[Demetrius], the name of two kings of Macedonia who ruled over the country, the first from 290 to 289 B.C., and the second from 240 to 229 B.C.

[Demetrius], or Dimitri, the name of several sovereigns of Russia, and of four adventurers called the four false Dimitri.

[Demetrius I.], Soter (i. e. saviour), king of Syria from 162 to 150 B.C.; was grandson of Antiochus the Great.
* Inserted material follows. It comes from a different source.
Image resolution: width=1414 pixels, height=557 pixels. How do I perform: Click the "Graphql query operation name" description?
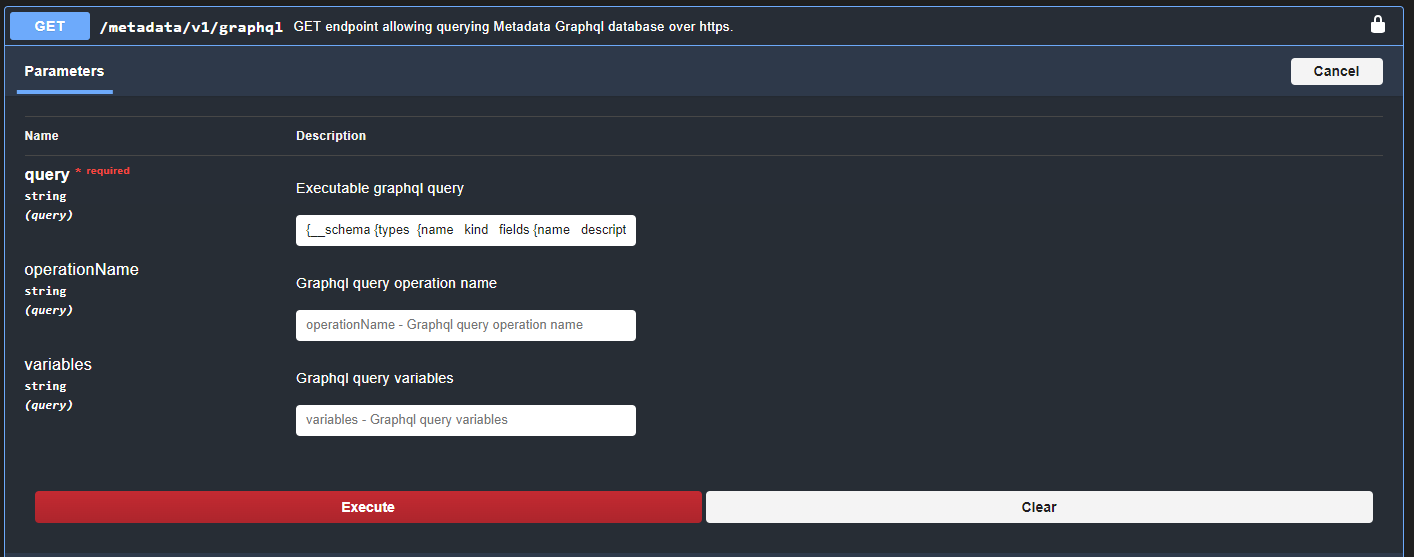point(396,283)
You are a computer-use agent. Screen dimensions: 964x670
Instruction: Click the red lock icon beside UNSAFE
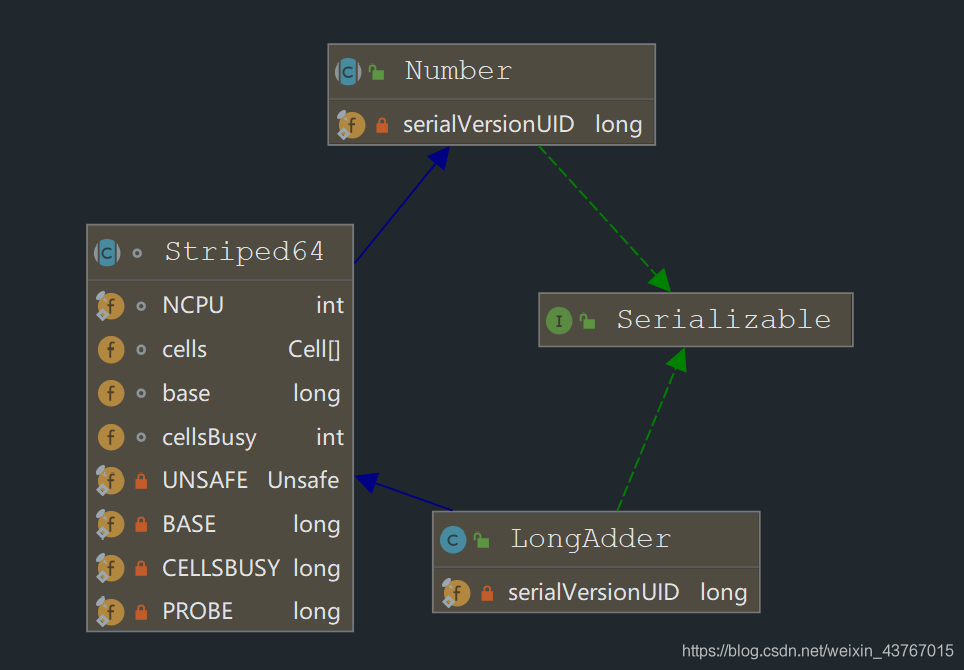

D. II., Nicator (i. e. conqueror), king of Syria from 143 to 125 B.C. D. III., Eucæros (i. e. the happy), king of Syria in 95, died in 84 B.C.

[Demetrius Phalereus], an eminent Athenian orator, statesman, and historian, born at Phalerus, a seaport of Athens; was held in high honour in Athens for a time as its political head, but fell into dishonour, after which he lived retired and gave himself up to literary pursuits; died from the bite of an asp; left a number of works (345-283 B.C.).

[Demidoff], a Russian family distinguished for their wealth, descended from a serf of Peter the Great, and who amassed a large fortune by manufacturing firearms for him, and were raised by him to the rank of nobility; they were distinguished in the arts, in arms, and even literature; Anatol in particular, who travelled over the SE. of Europe, and wrote an account of his travels, a work magnificently illustrated.

[Demigod], a hero elevated in the imagination to the rank of a divinity in consequence of the display of virtues and the achievement of feats superior to those of ordinary men.

[Demi-monde], a class in Parisian society dressing in a fashionable style, but of questionable morals.

[Demiurgus], a name employed by Plato to denote the world-soul, the medium by which the idea is made real, the spiritual made material, the many made one, and it was adopted by the Gnostics to denote the world-maker as a being derived from God, but estranged from God, being environed in matter, which they regarded as evil, and so incapable as such of redeeming the soul from matter, from evil, such as the God of the Jews, and the Son of that God, conceived of as manifest in flesh.

[Democracy] has been defined to be government of the people by the people and for the people, or as a State in which the government rests directly with the majority of the citizens, but this under the protest of some that it is not an end but a means "to the attainment of a truer and truer aristocracy, or government again by the Best."

[Democrats], a political party in the United States that contends for the rights of the several States to self-government as against undue centralisation.